So the Devil Visited Moscow…

Having read a bunch of reviews before starting to read this book, I had some idea of what to expect, but there were still plenty of surprises in store for me. From the beginning, we are introduced to a character named Mr. Woland and it quickly becomes apparent that this man has supernatural powers. People who come in contact with him seem to die or end up in an insane asylum, and when he hosts a Black Magic show at the variety theater, there are 2,000 spectators who all witness impossible feats of magic, though it is later agreed upon by the authorities that they were all victims of mass hypnosis. It is hard to figure out what is “true” fiction and what is “fabricated” fiction in this novel, because Bulgakov seems to have amused himself with keeping the reader guessing as to what parts of the novel actually happened within the story and which parts were figments of a characters’ imagination.

Bulgakov died before finishing this book, which he worked on for many long years, not imagining once that it would ever be published, let alone become a worldwide sensation. Having written the better part of the novel in the Stalinist Soviet Union of the 1930’s, Bulgakov rightfully feared reprisal for expressing his own views on the regime. This novel, constructed with layers of meaning, enabled him to mask his anti-Soviet and anti-Stalinist criticism and explore religious and Romantic themes which had fallen out of favour in Communist Russia. There is much material here that might not be deciphered by the average reader, unless he or she had a thorough understanding of the conditions and politics during that era. There are also clever plays on words that were inevitably lost in translation, and had it not been for the annotations and afterword provided in this edition, most of these references would definitely have been lost on me.

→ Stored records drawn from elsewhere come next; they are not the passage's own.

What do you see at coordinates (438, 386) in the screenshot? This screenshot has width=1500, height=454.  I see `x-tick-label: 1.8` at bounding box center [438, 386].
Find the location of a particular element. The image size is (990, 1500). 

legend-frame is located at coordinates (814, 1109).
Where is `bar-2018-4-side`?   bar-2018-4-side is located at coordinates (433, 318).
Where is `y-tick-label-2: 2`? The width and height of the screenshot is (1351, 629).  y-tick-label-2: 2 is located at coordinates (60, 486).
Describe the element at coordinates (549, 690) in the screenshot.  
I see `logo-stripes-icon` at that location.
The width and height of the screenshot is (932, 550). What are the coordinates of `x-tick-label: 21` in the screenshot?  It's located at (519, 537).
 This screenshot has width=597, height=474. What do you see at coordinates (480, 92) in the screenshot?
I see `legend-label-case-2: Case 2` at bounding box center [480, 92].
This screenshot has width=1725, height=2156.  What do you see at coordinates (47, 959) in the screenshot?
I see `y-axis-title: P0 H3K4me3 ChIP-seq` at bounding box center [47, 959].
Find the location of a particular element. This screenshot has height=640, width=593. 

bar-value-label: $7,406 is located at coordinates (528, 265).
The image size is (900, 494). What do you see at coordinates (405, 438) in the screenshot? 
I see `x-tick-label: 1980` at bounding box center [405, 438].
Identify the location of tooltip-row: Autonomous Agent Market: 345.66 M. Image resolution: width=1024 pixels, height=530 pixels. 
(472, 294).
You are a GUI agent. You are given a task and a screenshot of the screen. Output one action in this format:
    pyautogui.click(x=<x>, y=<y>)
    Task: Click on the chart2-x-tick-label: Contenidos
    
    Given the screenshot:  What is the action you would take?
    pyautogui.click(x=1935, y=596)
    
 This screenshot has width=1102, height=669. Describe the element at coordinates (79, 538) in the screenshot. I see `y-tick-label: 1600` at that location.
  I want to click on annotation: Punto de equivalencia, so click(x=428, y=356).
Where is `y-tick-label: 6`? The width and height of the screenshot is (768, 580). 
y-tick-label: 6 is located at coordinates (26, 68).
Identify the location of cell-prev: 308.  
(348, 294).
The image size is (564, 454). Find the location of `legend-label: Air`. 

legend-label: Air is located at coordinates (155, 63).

On first reading, a person might easily think that the main character is the Woland/Devil character, since we are only introduced to the Master and Margarita further on in the book. The goings on of the Devil and his retinue are interspersed with the Master’s story about Pontius Pilate’s encounter with Jesus. There are many themes in this book: religion and the gospel, references to Faust, what consists true art, how subjective good and evil are, and so on. Personally, I more than anything enjoyed the antics of Woland and his entourage and especially that of Behemoth the giant talking cat, who is the cause for much hilarious destruction and mayhem.